For each line below that includes the word "will", make a copy.

Material shown below:

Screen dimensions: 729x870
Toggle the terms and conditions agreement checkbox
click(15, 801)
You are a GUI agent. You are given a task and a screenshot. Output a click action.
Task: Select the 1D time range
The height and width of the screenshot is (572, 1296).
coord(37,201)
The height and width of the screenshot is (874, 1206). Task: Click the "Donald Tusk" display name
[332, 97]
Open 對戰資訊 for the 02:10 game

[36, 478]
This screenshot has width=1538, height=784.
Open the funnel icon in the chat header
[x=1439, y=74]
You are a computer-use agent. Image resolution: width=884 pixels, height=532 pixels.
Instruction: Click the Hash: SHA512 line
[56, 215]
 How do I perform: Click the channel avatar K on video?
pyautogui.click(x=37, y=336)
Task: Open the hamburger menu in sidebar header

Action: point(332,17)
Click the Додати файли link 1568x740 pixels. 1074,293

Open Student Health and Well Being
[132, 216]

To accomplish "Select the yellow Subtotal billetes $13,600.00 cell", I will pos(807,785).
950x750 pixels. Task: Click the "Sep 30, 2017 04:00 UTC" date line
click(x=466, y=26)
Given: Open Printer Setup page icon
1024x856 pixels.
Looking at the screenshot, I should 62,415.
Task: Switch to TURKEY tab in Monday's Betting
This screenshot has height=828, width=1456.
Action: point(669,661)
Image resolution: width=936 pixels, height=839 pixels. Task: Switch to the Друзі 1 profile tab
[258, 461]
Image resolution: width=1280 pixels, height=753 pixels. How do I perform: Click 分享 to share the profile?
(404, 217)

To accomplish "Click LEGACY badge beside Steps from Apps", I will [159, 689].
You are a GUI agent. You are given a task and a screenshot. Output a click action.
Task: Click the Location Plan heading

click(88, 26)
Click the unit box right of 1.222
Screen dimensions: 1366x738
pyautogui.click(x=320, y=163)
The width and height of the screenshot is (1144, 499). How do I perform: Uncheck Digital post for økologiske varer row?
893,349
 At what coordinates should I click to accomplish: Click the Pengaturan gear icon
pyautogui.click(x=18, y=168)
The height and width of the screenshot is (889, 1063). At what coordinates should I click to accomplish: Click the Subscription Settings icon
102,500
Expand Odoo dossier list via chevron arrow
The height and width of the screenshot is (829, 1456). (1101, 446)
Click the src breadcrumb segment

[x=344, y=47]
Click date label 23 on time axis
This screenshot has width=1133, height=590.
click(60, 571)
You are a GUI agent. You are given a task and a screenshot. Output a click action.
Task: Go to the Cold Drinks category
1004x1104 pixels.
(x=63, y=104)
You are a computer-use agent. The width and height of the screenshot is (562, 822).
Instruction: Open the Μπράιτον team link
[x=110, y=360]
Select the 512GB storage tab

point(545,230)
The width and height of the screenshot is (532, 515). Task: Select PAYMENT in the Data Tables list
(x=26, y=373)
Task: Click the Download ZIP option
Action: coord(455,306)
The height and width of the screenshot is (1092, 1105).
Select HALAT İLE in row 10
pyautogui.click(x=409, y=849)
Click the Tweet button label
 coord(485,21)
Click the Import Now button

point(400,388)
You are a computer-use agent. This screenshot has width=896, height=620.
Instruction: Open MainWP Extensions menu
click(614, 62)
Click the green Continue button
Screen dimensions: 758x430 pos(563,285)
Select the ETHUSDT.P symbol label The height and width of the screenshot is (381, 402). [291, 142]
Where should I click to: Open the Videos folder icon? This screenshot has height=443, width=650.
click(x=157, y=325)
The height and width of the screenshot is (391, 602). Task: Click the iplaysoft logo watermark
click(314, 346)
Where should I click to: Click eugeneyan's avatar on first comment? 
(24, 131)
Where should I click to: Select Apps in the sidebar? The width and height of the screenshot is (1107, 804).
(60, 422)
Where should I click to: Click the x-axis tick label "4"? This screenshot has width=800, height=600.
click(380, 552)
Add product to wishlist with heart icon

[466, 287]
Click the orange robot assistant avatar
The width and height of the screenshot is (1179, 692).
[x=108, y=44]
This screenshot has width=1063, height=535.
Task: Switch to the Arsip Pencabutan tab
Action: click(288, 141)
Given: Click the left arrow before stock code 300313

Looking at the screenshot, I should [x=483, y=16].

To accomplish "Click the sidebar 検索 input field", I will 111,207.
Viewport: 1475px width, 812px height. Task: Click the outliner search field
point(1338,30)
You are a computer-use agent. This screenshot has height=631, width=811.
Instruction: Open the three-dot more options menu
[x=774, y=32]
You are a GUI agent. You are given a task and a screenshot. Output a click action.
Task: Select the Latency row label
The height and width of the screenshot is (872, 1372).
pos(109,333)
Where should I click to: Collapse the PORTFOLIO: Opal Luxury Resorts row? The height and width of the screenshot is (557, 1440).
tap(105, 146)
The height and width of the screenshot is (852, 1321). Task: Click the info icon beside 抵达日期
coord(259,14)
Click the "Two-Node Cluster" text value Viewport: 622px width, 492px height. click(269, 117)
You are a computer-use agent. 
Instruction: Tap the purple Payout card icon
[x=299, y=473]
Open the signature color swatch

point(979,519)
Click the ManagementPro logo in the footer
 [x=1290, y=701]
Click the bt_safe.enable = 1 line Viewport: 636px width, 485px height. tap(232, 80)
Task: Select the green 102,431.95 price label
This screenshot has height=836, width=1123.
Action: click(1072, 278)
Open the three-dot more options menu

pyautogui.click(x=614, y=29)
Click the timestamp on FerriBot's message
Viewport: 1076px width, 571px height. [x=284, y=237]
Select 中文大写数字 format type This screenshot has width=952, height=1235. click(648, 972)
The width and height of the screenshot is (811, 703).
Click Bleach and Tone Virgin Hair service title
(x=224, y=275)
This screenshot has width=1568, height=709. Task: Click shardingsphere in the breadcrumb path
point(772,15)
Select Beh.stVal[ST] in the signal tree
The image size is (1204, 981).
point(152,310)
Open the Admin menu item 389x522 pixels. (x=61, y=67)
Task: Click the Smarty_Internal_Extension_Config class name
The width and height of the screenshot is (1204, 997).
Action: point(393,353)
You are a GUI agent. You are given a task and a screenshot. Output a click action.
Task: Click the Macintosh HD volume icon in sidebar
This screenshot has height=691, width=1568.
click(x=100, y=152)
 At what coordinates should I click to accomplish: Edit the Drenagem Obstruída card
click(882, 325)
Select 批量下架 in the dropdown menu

End of Material shown.

» **Written solution**:
To accomplish "Select the yellow Subtotal billetes $13,600.00 cell", I will pos(807,785).
To accomplish "Click LEGACY badge beside Steps from Apps", I will [159, 689].
To accomplish "Click the sidebar 検索 input field", I will 111,207.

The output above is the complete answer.